Why Fabric?
For my 3rd year programming assignment I wanted to find something fun to build – soft body dynamics sounded like a great start :). I’ve also heard good things about Fabric Engine all year and figured I’d have a go at combining the two since (as far as I can tell) noone else has done so, besides the Bullet bindings inside Fabric.
Demo
Workflow
The recommended workflow for adding new systems to Fabric is to create an extension that defines all the custom structures/objects/interfaces in KL. These can then be easily distributed and imported into other extensions or directly into Canvas, where they are exposed as graph nodes that can be chained together.

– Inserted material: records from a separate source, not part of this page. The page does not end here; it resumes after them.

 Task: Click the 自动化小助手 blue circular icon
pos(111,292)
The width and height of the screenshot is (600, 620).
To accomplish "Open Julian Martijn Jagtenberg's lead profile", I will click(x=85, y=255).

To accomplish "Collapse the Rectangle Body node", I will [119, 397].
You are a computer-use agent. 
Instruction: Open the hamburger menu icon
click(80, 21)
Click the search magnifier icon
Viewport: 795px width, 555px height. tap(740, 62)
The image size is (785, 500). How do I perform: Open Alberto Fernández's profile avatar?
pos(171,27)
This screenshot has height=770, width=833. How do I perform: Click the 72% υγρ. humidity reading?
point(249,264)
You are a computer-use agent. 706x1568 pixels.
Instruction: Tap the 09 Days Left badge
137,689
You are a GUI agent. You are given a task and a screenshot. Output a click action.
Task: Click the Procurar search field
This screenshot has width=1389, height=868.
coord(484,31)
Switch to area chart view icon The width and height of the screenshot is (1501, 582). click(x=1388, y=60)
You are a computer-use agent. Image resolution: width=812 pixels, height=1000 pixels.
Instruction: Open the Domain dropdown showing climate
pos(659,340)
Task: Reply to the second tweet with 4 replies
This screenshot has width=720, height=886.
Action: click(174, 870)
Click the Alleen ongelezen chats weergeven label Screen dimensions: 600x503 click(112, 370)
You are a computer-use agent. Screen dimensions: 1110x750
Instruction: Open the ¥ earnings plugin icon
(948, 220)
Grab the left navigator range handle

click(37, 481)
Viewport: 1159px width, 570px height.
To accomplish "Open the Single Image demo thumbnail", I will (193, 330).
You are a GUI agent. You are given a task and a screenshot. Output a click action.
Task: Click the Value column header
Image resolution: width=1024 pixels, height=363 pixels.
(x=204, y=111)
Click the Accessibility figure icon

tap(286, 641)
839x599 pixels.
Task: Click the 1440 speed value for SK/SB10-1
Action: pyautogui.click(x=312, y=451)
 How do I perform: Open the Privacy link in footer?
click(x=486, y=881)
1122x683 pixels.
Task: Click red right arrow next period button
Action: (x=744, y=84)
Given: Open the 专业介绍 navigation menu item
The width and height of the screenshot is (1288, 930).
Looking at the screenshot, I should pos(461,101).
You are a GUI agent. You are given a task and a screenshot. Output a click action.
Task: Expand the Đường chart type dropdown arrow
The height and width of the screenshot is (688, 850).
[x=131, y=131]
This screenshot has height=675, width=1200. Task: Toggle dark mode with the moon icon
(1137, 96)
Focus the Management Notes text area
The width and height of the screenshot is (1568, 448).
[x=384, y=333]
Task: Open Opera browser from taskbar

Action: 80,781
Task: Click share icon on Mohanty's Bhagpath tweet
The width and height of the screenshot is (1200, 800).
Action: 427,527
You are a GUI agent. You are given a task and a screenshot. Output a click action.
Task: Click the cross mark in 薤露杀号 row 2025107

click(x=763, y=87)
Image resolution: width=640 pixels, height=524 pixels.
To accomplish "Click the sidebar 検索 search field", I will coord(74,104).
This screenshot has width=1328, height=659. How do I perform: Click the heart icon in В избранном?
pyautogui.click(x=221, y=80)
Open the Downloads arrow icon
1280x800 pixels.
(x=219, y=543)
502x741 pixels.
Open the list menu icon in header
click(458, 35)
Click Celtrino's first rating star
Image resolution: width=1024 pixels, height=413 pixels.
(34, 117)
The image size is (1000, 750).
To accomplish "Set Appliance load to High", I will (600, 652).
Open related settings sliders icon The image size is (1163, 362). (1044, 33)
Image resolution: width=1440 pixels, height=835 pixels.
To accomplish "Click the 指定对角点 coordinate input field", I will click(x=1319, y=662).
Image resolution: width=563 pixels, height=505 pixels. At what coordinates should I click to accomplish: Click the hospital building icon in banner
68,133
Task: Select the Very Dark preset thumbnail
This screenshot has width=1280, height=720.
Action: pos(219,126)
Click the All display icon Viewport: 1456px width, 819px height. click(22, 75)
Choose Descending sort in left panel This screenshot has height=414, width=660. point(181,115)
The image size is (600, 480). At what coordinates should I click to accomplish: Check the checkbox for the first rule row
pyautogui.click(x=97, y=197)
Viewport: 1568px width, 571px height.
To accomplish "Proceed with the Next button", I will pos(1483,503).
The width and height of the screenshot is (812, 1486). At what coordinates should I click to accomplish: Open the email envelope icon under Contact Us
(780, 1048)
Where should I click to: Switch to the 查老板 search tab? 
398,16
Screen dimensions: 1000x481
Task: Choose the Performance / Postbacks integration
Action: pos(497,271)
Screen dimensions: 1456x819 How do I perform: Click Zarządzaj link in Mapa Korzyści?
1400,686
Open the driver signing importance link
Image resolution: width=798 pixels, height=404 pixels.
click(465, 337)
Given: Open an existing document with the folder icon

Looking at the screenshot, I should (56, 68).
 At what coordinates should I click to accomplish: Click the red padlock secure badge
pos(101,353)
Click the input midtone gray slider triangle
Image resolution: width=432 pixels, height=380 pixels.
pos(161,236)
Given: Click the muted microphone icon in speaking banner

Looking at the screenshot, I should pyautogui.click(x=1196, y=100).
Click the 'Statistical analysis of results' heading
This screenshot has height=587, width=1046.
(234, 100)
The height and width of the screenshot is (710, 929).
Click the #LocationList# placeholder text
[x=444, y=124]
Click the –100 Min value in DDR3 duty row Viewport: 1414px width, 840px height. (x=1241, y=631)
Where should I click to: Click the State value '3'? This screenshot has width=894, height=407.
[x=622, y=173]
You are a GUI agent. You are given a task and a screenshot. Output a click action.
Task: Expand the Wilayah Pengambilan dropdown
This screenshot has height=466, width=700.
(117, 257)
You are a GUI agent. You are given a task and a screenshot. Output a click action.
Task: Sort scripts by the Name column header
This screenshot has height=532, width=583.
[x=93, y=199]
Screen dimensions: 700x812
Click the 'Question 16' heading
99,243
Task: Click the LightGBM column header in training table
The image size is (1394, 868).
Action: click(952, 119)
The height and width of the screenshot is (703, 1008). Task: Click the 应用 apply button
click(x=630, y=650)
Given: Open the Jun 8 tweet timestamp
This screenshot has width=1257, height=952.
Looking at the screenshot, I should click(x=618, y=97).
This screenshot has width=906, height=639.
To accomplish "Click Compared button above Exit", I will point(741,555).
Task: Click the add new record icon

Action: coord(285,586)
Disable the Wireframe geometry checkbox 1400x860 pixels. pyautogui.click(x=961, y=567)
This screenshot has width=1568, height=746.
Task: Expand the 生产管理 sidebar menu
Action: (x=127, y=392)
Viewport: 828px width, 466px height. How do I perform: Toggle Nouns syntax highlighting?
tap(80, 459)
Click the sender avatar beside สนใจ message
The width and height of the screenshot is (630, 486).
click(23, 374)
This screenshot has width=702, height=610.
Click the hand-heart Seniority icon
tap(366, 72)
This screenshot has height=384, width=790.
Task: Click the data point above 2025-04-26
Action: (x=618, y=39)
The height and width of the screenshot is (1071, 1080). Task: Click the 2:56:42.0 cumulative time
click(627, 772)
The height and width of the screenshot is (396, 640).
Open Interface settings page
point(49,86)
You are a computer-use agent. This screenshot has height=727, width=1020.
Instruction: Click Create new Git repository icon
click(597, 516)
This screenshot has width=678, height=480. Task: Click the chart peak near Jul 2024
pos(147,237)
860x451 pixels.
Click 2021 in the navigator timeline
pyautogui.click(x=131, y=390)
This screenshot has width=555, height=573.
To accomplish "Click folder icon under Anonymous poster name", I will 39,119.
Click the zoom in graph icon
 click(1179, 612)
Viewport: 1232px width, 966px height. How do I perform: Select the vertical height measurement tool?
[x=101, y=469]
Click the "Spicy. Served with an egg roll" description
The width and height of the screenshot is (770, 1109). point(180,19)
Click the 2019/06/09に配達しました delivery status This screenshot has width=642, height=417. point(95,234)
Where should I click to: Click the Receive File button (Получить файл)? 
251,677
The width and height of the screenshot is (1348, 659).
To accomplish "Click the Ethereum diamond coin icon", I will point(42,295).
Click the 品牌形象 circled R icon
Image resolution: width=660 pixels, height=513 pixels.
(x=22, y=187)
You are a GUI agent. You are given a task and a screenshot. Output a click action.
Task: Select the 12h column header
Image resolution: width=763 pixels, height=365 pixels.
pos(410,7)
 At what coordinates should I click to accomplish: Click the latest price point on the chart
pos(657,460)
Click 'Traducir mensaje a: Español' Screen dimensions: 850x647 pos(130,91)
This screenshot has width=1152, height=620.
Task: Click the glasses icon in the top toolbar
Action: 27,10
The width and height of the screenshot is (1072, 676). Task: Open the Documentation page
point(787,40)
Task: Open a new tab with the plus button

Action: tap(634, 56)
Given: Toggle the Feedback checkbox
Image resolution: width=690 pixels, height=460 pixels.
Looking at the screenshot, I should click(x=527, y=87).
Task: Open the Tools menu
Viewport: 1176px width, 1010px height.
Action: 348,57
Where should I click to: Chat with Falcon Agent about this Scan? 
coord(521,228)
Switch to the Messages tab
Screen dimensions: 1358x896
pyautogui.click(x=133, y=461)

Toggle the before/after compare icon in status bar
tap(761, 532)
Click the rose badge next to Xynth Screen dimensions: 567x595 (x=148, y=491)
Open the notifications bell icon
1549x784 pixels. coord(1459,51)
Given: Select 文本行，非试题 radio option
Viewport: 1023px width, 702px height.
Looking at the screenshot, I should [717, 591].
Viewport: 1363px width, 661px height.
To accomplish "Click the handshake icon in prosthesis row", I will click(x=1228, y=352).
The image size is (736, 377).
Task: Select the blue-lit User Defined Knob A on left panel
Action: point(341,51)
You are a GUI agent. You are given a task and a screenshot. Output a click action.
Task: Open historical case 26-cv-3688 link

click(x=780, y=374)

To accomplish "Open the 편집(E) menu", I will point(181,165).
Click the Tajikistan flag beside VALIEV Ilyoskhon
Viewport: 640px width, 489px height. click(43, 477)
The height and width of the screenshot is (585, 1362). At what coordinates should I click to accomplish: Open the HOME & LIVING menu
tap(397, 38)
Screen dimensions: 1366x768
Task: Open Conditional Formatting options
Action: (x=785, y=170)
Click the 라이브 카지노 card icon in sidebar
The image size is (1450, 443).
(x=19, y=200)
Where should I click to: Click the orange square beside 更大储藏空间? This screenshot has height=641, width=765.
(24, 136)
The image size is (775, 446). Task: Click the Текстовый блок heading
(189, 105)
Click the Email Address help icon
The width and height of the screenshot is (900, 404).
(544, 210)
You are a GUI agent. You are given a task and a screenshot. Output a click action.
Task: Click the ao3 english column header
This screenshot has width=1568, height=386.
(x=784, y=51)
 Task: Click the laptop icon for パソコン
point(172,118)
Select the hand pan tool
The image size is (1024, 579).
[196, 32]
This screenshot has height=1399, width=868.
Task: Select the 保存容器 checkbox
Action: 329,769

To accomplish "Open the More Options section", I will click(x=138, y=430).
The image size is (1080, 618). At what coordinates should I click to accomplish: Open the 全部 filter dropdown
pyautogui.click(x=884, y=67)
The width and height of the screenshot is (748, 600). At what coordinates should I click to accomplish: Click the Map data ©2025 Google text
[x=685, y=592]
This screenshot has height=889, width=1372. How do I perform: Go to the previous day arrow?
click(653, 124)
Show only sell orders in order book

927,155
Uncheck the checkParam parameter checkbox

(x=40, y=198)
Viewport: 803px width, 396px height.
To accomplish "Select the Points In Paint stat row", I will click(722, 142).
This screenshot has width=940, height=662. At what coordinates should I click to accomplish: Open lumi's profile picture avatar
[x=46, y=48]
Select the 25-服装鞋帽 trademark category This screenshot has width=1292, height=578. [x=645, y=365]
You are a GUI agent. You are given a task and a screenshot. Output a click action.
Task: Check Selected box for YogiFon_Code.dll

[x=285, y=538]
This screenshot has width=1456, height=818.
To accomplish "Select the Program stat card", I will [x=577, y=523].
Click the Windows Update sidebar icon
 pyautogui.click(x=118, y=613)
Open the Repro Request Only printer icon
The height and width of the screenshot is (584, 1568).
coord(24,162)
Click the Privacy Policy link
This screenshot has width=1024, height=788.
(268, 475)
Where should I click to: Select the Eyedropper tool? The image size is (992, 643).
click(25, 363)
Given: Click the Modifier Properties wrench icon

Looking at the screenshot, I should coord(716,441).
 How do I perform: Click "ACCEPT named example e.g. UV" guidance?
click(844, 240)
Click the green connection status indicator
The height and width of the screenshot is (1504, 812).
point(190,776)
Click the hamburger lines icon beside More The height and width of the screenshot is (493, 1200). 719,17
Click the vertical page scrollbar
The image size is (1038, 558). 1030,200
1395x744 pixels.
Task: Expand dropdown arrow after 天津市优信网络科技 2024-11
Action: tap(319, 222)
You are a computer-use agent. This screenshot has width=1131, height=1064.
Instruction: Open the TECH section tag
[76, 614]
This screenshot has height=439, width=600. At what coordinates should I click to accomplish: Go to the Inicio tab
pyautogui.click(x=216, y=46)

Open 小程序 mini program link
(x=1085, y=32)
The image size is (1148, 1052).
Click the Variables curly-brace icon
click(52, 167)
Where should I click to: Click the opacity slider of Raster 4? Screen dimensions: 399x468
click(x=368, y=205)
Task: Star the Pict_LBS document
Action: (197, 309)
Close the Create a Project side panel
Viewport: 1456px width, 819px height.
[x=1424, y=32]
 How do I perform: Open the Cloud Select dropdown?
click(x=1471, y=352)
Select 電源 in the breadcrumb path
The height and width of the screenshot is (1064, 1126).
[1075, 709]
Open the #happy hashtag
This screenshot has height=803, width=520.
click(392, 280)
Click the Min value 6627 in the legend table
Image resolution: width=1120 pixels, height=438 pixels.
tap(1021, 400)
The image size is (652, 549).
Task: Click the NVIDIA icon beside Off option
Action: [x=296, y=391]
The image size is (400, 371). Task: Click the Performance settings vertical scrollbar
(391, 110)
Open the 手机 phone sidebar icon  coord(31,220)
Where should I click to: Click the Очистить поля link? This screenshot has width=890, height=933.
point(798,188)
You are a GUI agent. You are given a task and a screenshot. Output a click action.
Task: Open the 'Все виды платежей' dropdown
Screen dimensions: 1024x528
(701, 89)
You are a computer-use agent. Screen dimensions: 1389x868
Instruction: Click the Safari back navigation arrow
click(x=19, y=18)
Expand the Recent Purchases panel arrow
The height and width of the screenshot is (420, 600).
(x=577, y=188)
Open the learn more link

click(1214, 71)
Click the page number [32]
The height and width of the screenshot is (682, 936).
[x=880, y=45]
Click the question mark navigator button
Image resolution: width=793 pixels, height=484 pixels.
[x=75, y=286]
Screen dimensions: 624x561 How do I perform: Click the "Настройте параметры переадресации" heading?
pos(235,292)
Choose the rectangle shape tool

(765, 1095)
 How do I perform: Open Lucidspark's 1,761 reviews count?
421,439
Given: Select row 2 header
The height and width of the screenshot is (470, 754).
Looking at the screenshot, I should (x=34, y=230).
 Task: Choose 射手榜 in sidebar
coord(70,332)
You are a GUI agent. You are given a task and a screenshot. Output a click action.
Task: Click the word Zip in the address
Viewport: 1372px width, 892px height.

Although there are plenty of tutorials explaining how to do things purely in Canvas or purely in KL, I found it difficult to find thorough explanations of best practices for things such as writing extensions that will be used in canvas. A lot of time was spent experimenting with what Canvas can do, as it is the main entry point to doing anything in Fabric (and Fabric Splice is deprecated, so going KL only isn’t possible).
Implementation
For the sake of time I’ve only focused on a very simple spring constraint setup that uses Verlet integration. Right now it only works properly on grid objects, I didn’t have time to implement the topology based constraint setup I planned to use.
Github Source
You can grab the extension code here, it’s still in a rough state and is untested in anything above Fabric 2.1.0 but it should work.